■ **TASK TO COMPLETE**:
Render the rows as a two-column CSV with the headers request and answer, beginning at the line that has "Switch to the Results tab" and stopping after the line that has "[x=228, y=745]". Give one CSV line per row, with its text and its answer each in a single quoted field and any line breaks replaced by spaces.

■ **EXERCISE MATERIAL**:
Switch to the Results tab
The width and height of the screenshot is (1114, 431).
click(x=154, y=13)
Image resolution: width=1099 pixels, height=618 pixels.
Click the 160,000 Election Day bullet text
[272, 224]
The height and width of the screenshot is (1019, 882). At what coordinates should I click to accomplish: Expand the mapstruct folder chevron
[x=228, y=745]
--
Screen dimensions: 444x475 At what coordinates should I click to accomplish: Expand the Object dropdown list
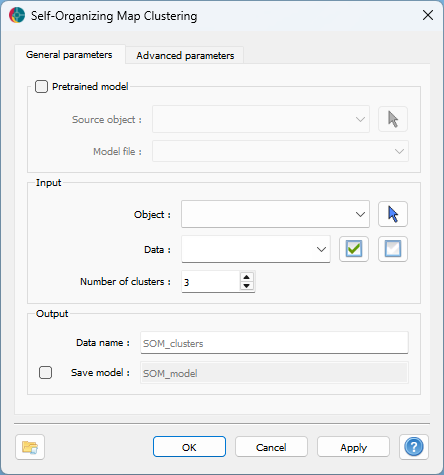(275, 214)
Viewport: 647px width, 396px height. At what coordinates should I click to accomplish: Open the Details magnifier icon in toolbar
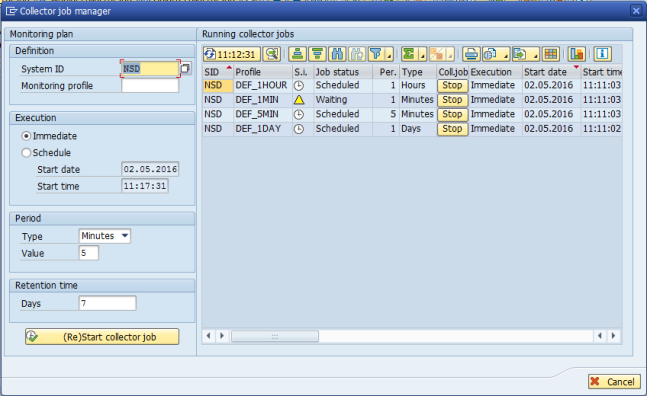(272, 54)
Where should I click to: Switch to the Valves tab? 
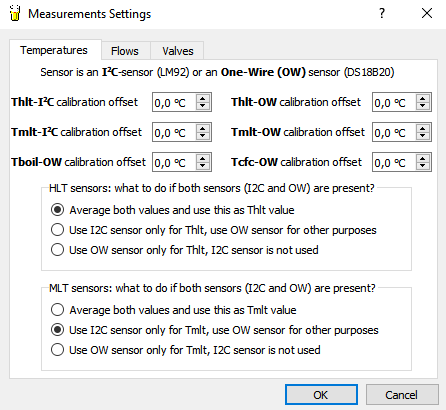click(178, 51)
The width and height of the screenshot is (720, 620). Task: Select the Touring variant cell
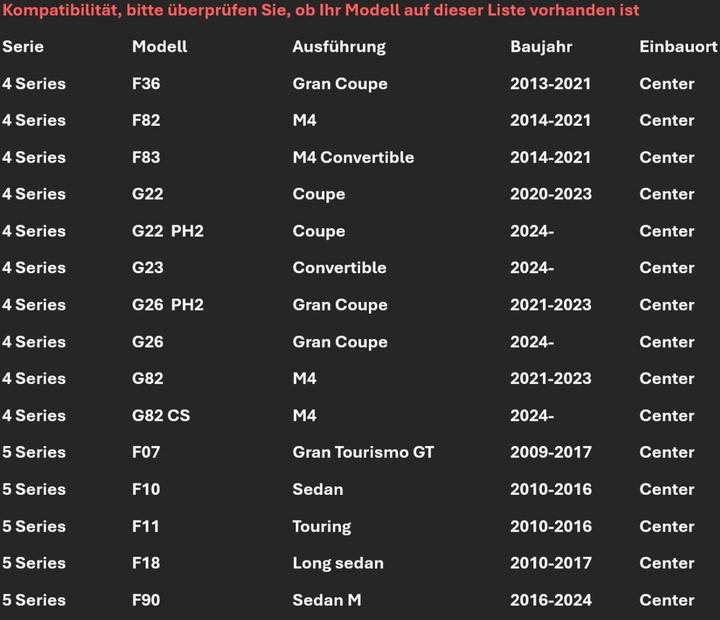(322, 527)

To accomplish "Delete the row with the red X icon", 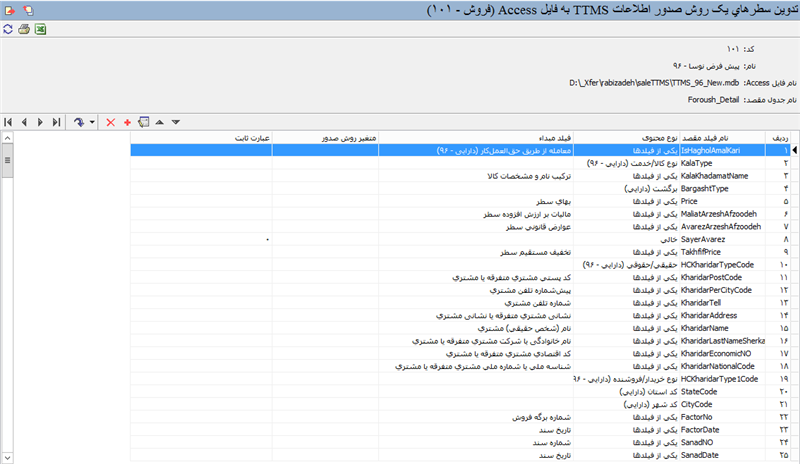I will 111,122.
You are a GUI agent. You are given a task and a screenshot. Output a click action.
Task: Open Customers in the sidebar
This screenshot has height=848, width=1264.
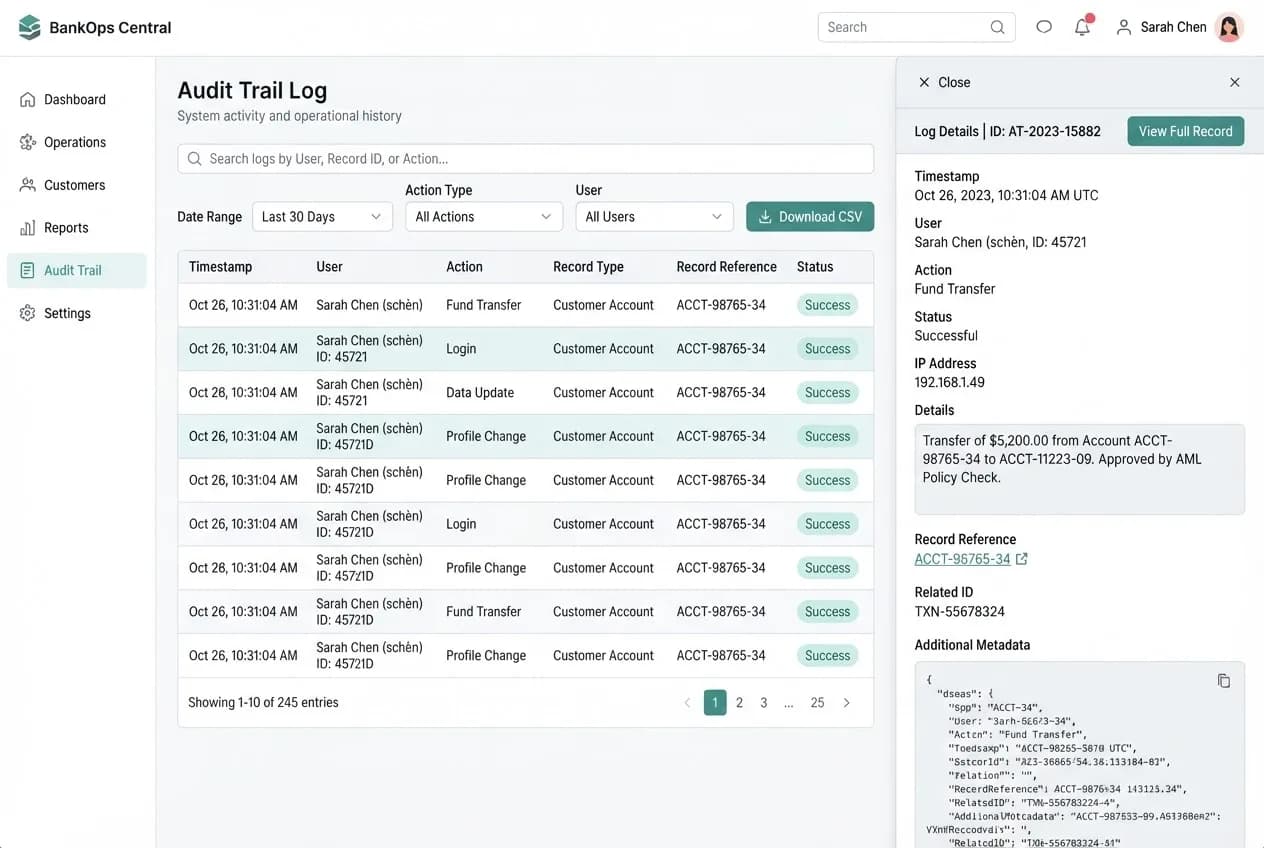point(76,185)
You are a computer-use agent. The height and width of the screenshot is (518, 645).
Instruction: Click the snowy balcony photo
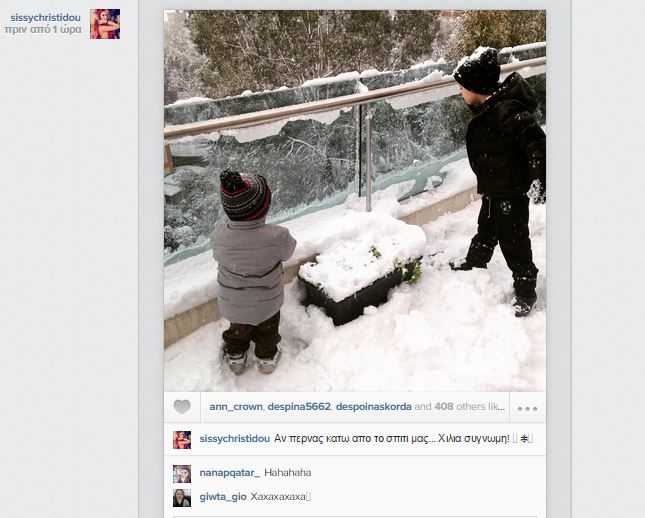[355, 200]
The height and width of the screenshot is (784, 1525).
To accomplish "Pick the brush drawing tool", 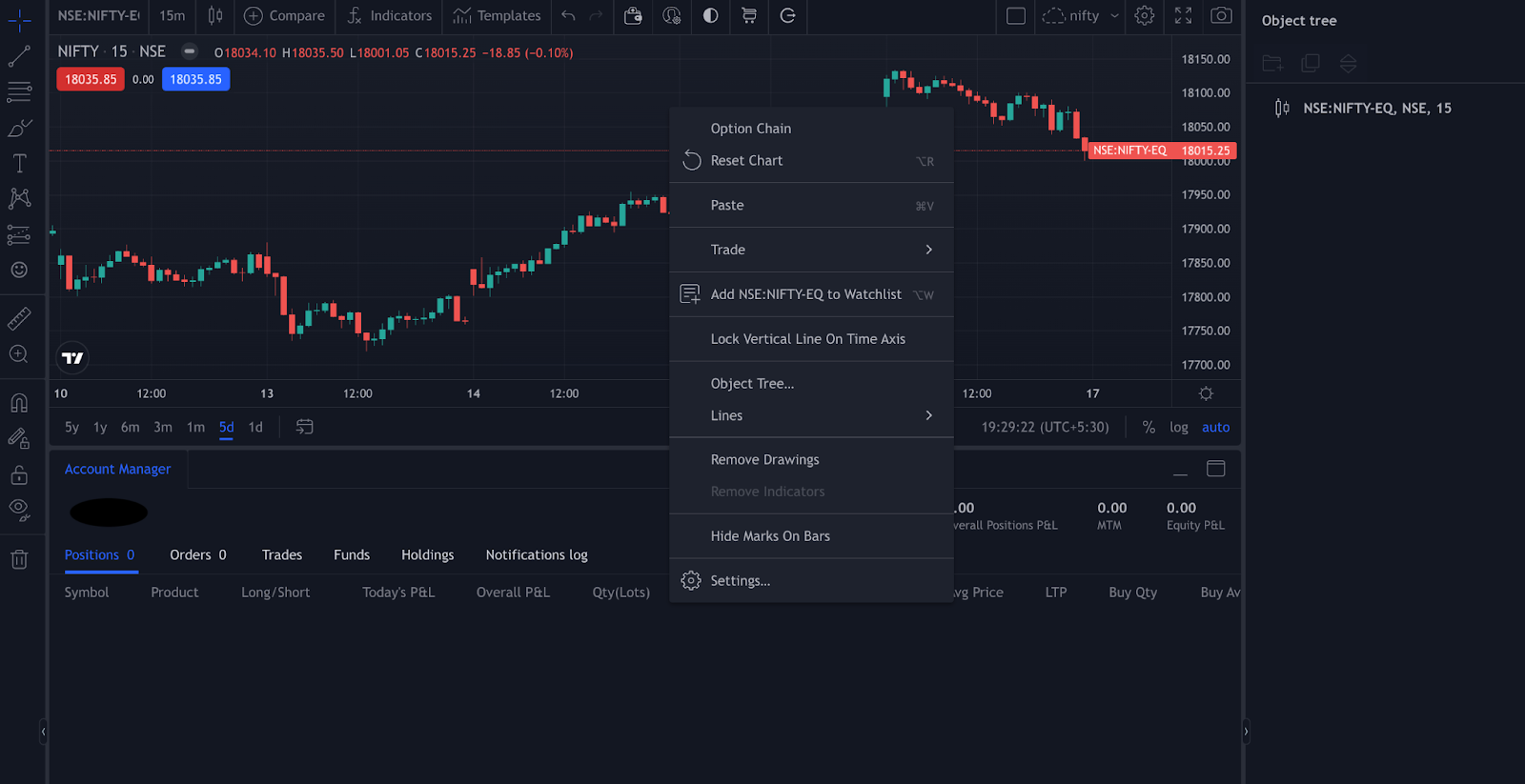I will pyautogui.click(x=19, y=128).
...
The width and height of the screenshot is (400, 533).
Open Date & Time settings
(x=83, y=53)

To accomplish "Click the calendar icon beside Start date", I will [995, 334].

■ **ANSWER TO THIS EXERCISE**:
request,answer
"Switch to the Results tab The width and height of the screenshot is (1114, 431).","click(x=154, y=13)"
"Image resolution: width=1099 pixels, height=618 pixels. Click the 160,000 Election Day bullet text","[272, 224]"
"The height and width of the screenshot is (1019, 882). At what coordinates should I click to accomplish: Expand the mapstruct folder chevron","[x=228, y=745]"